▶ _ASSIGNED TASK_
Where the line containing "The image size is (548, 719)." appears, begin retyping; continue exactly through the final line of the data. Omit every picture.

▶ _RECORDS PROVIDED_

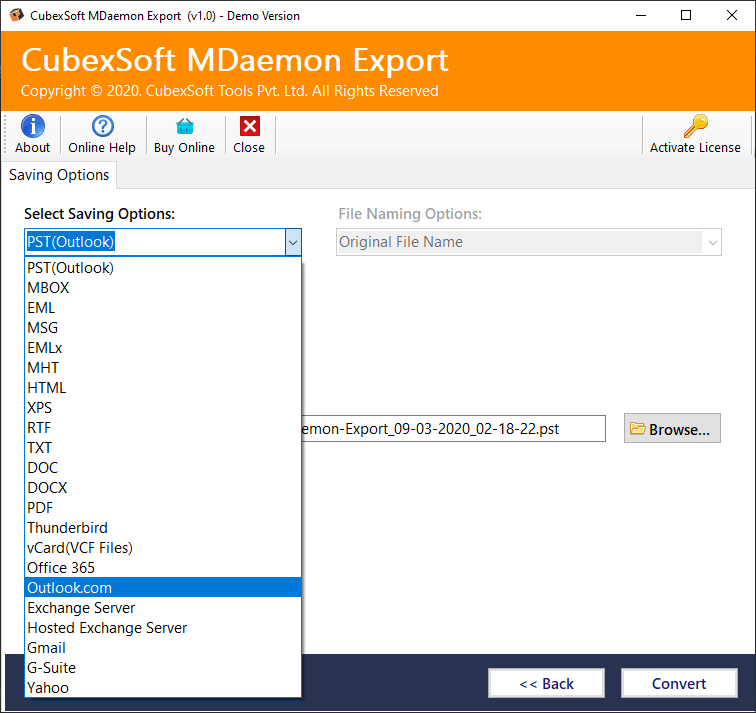Select Hosted Exchange Server option
756x713 pixels.
click(107, 628)
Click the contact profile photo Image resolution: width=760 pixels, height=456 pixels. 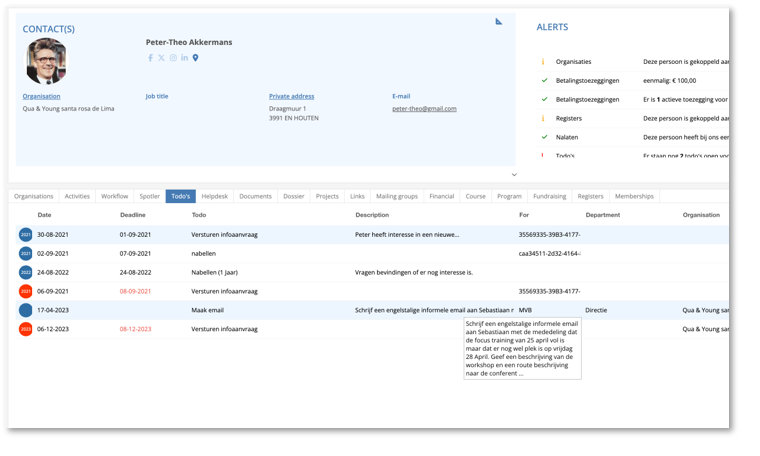[46, 62]
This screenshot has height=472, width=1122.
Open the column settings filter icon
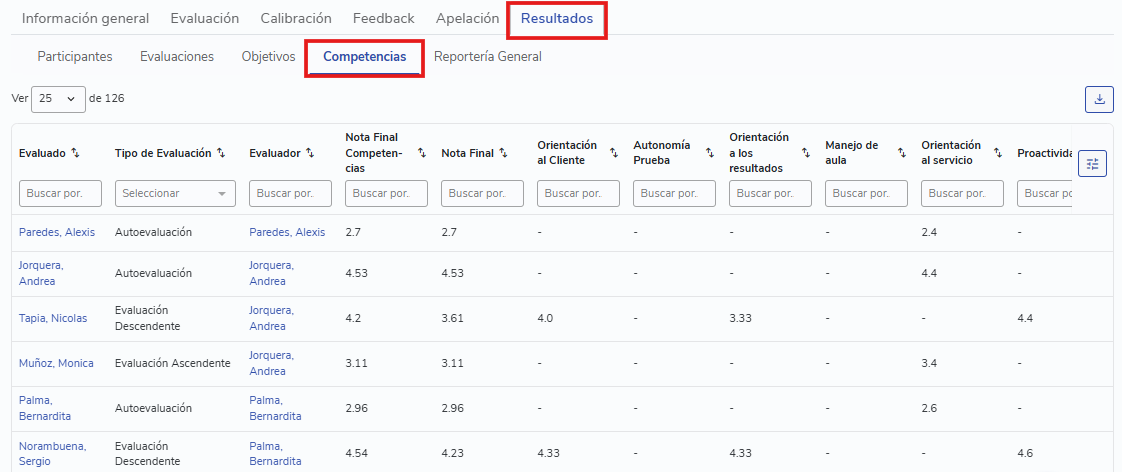point(1092,164)
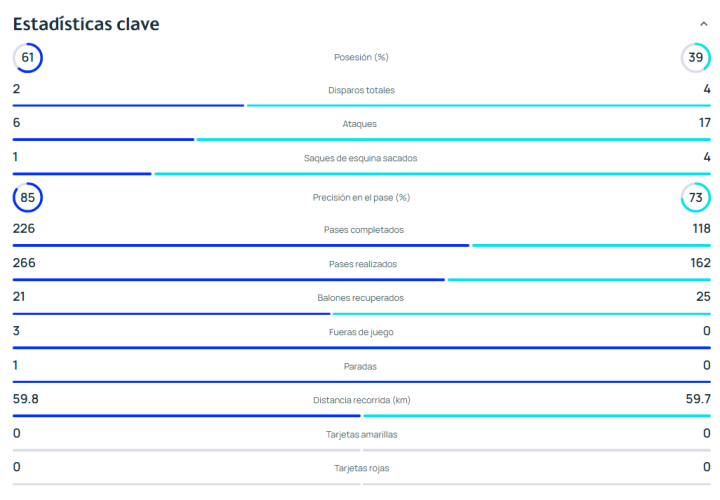The image size is (720, 500).
Task: Click the Precisión en el pase label
Action: (x=361, y=198)
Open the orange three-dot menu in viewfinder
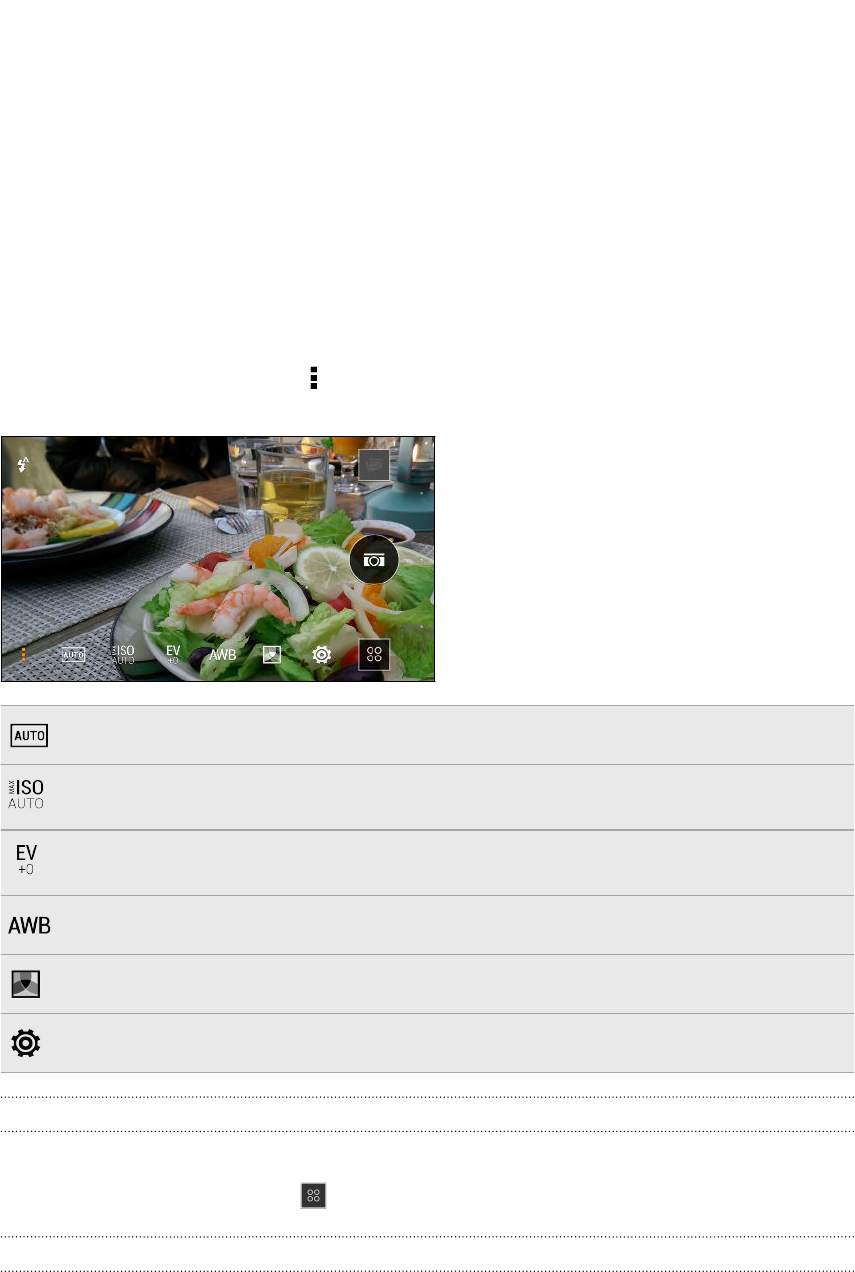 [23, 655]
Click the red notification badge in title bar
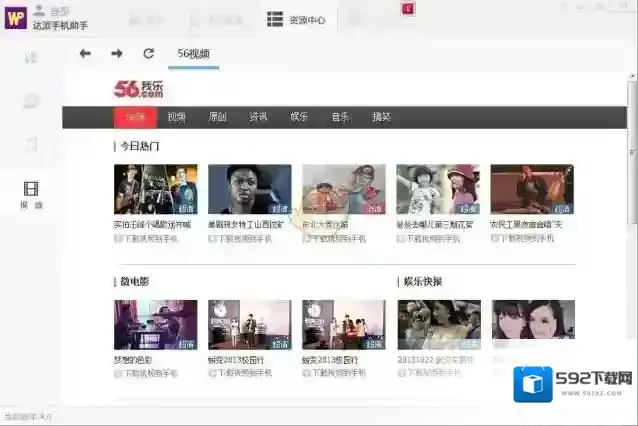This screenshot has height=426, width=638. click(x=407, y=9)
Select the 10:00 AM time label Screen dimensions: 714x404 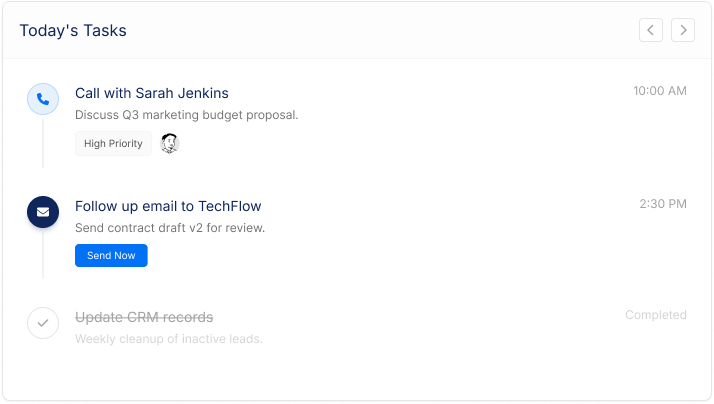tap(659, 91)
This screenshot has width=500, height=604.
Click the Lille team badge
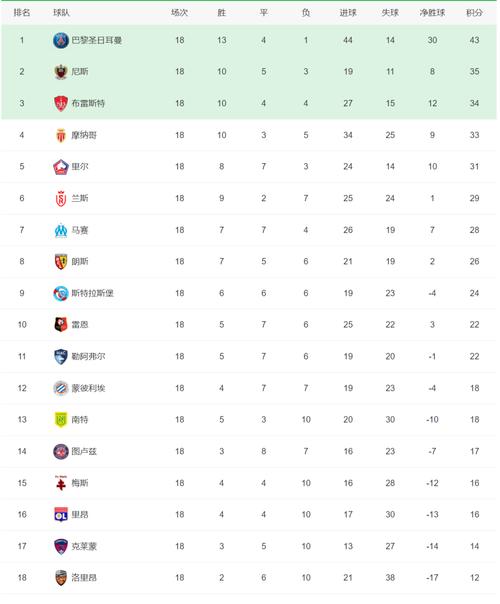pyautogui.click(x=60, y=167)
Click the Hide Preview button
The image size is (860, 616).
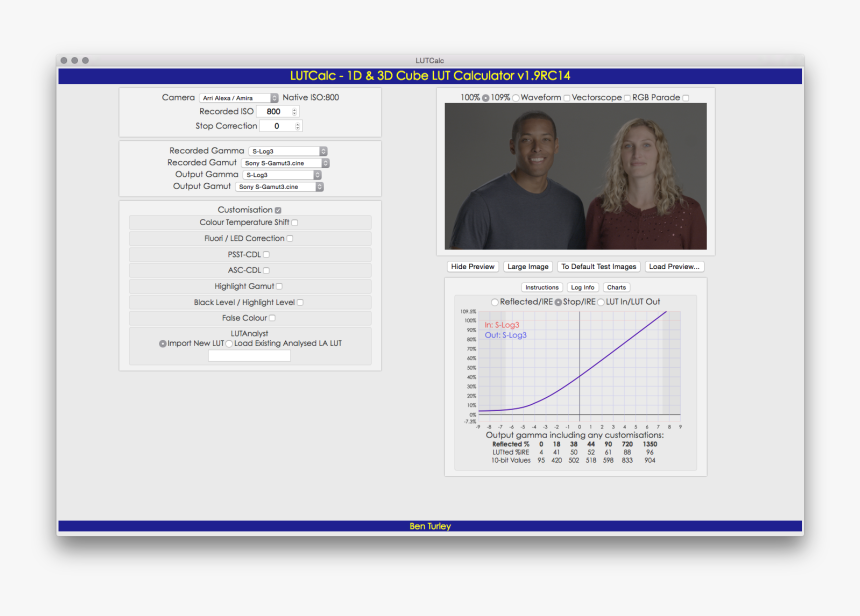(x=473, y=267)
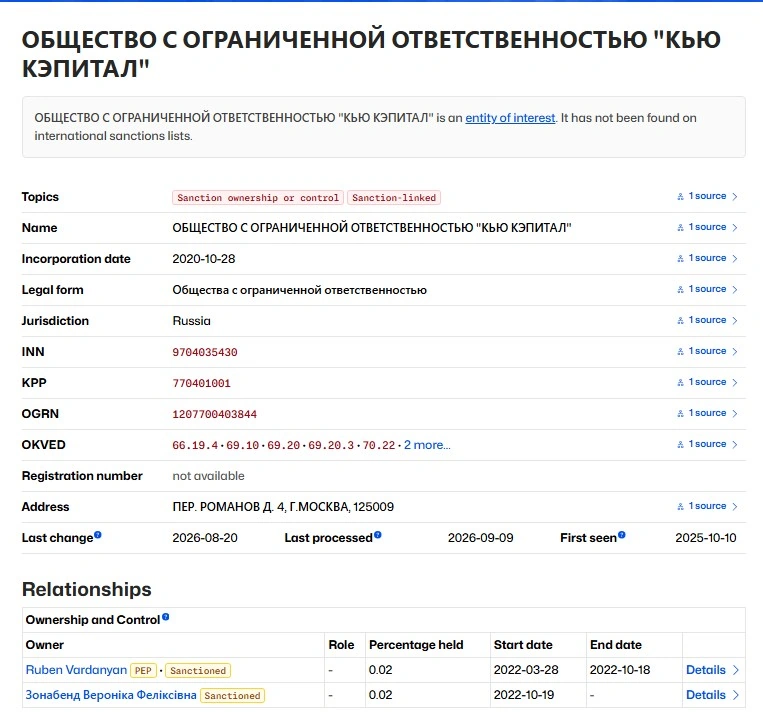Viewport: 763px width, 723px height.
Task: Click the First seen info icon
Action: tap(621, 535)
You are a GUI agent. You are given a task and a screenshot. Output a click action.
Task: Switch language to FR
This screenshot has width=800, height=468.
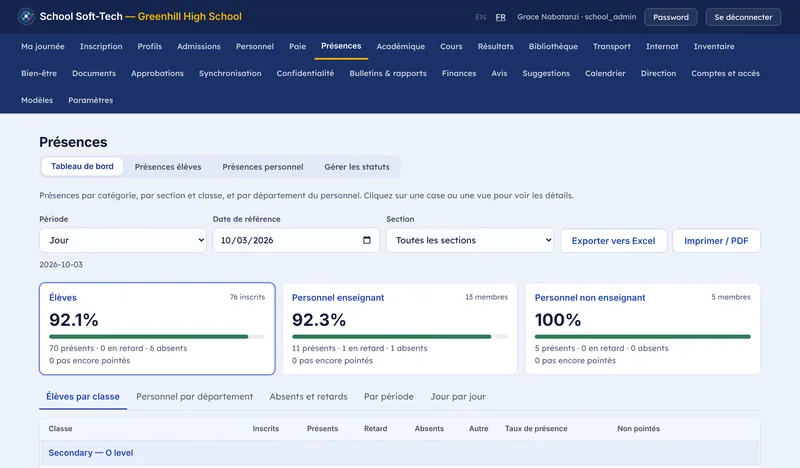tap(501, 17)
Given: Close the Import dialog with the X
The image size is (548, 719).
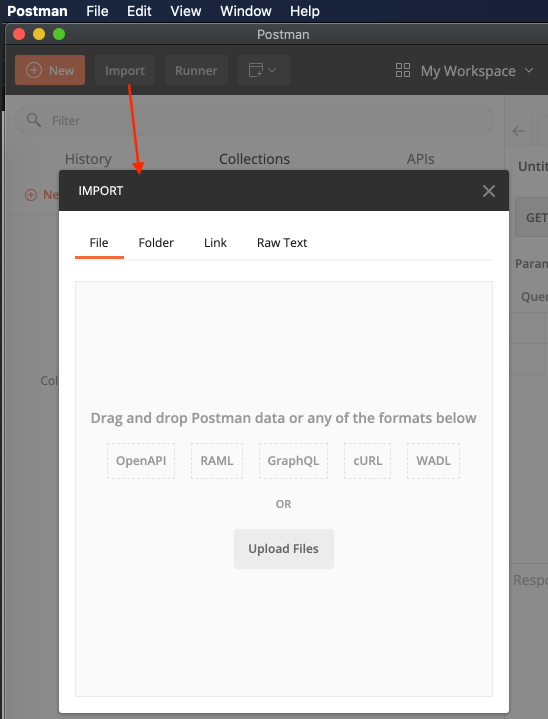Looking at the screenshot, I should pos(489,191).
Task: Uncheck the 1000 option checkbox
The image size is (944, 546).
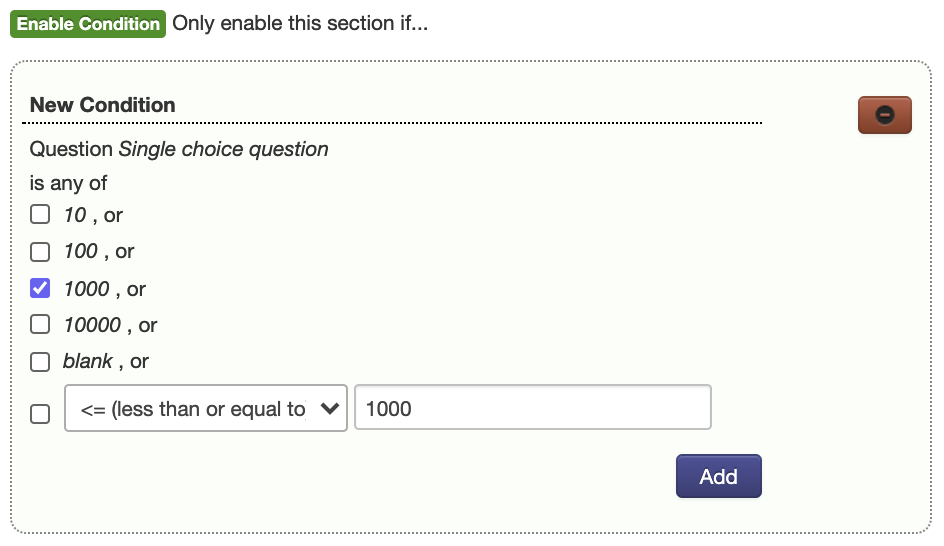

▶ _SOLUTION_
The image size is (548, 719).
Looking at the screenshot, I should pos(489,191).
Task: Uncheck the 1000 option checkbox
The image size is (944, 546).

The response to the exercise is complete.